Over a somehow spicy banana pancake I try to figure out whether I should go out despite my bad leg or book into a hotel that features cable tv. Both options sound attractive but only one is cheap. So I go out. I walk along a street with a bunch of shops. It’s so dead, noone’s out and it’s raining. Again. I find an entrance to a market and am pleased to admire all the different cookiedough foods they have. I turn to the right and there’s an alley of  ‘fresh foods’, which in this country means alive. Fish kept in bucktes, fighting over a spot of their heads under water, chickens and a bunch of other animals whos names I dont know. As I walk along I hear the sounds of a slaughterhouse and as I peek in I only see big knives and pig heads so I decide not to go in. Not even for the sake of science.

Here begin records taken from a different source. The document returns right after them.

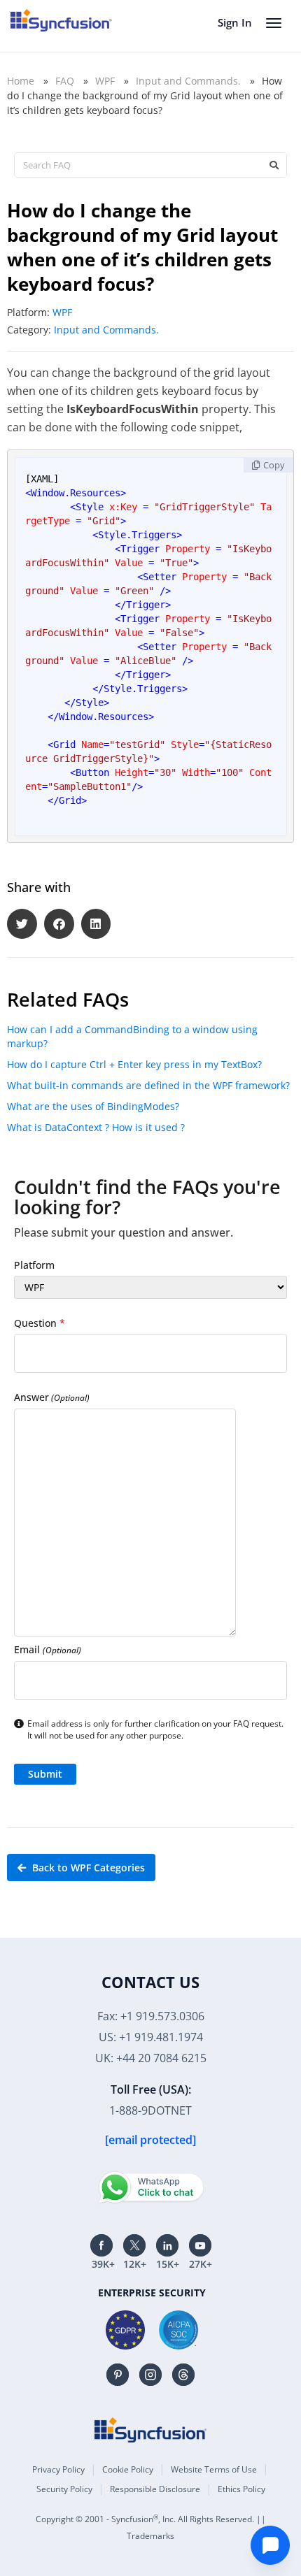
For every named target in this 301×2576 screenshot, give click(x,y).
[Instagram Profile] (150, 2374)
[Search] (273, 165)
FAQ (64, 80)
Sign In (235, 22)
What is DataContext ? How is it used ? (96, 1127)
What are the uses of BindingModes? (93, 1106)
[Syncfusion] (150, 2429)
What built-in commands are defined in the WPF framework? (148, 1085)
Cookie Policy (127, 2469)
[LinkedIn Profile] (167, 2245)
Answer (52, 1397)
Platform (34, 1265)
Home (20, 80)
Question (39, 1323)
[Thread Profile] (183, 2374)
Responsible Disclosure (155, 2489)
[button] (22, 924)
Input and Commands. (188, 80)
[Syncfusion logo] (61, 20)
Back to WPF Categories (87, 1867)
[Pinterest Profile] (117, 2374)
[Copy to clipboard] (268, 465)
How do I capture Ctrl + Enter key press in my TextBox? (134, 1064)
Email (47, 1649)
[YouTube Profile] (200, 2245)
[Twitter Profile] (134, 2245)
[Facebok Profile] (101, 2245)
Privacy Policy (58, 2469)
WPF (105, 80)
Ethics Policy (241, 2489)
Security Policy (64, 2489)
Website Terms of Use (214, 2469)
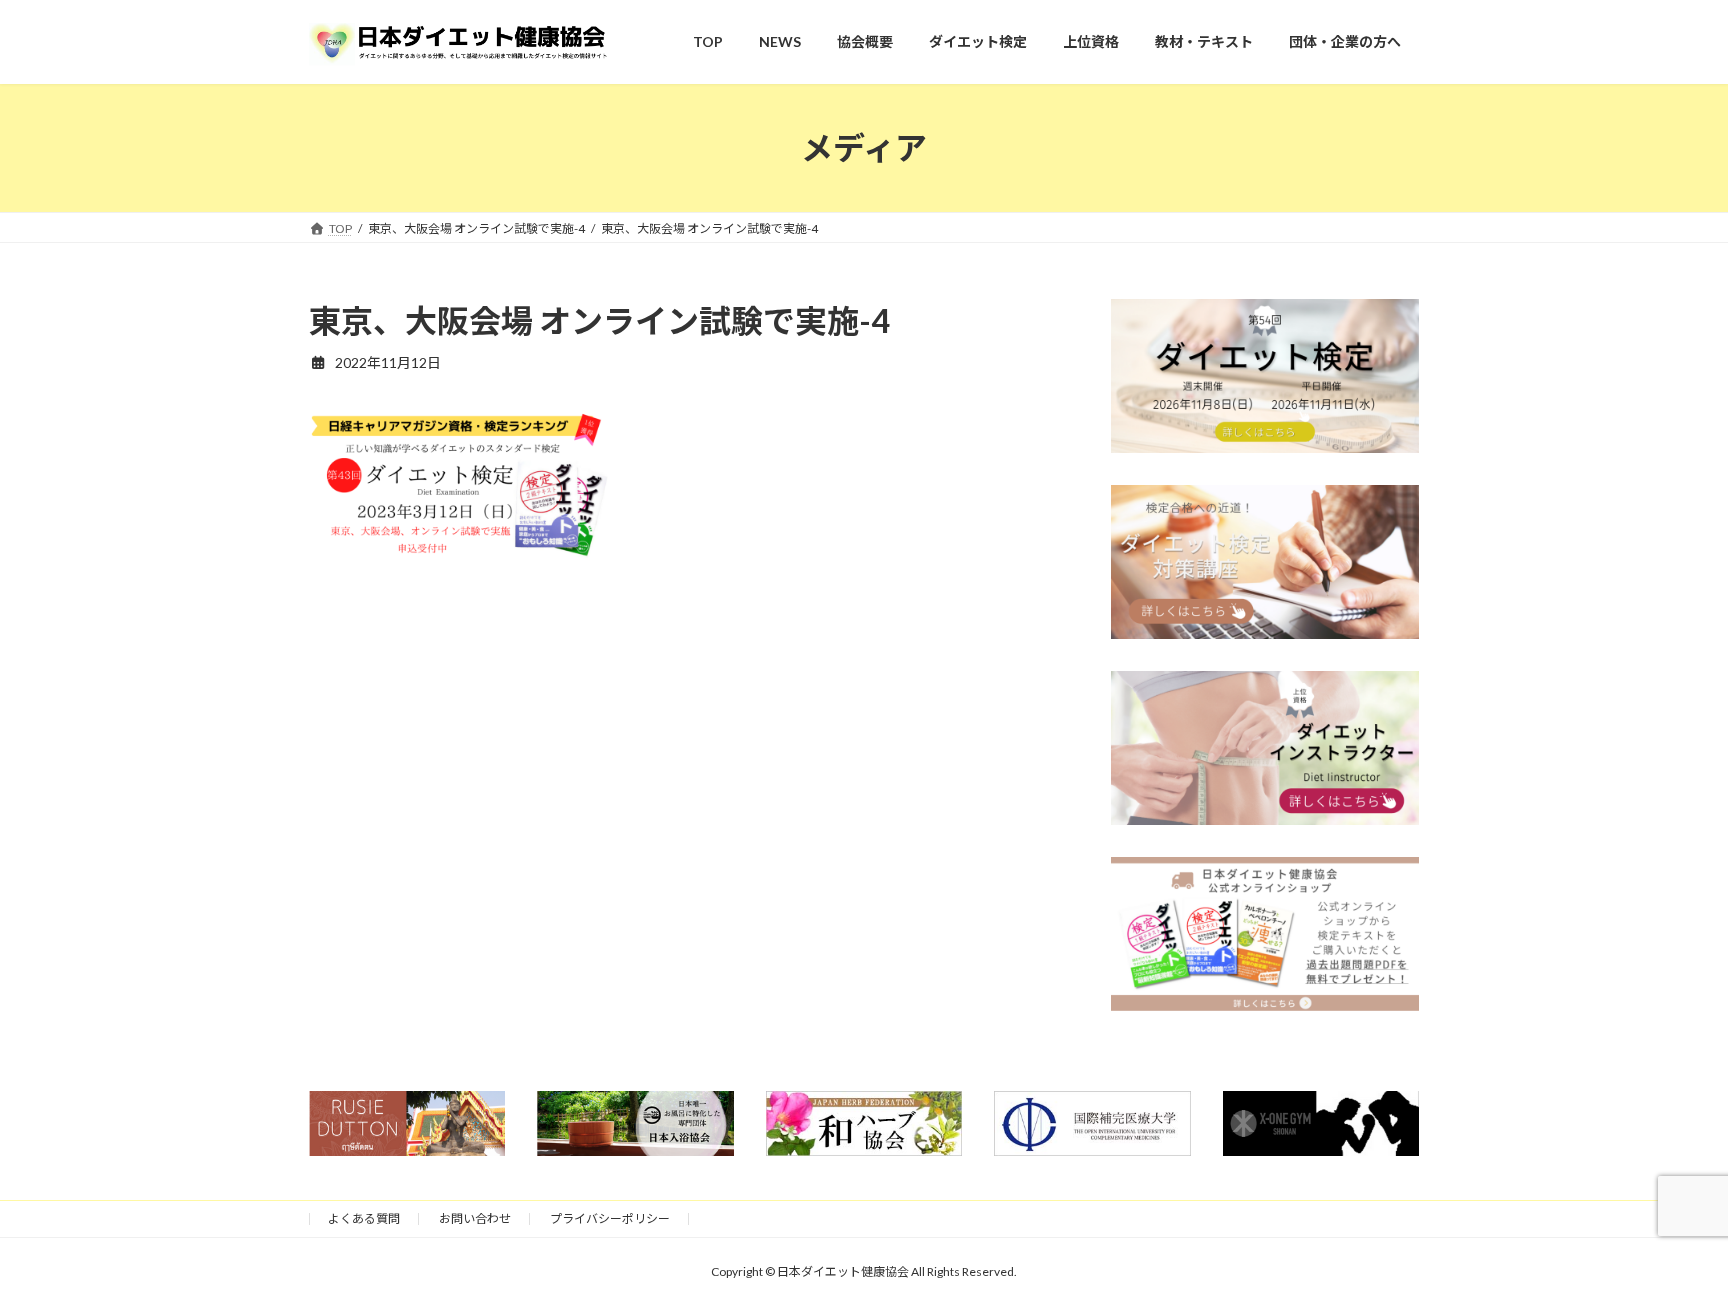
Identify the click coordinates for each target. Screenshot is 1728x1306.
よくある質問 (364, 1218)
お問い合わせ (475, 1218)
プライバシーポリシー (610, 1218)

I continue wandering around keeping my eyes open to the oddities of foreign cultures. An Italian restaurant that promotes ‘”slow food” for example or the ever prominent buddha everywhere you go. My guest house puts incense and a slice of jelly toast and milk in front of their buddha every morning. I figure they believe that the ants who come to eat it are sent as divine creatures.

Well, so it seems that Chiang Mai has not just cooled the temperature down as opposed to bangkok, but also my euphoria.
It’s cool. Going through rough times will make it easier to appreciate the good ones to come.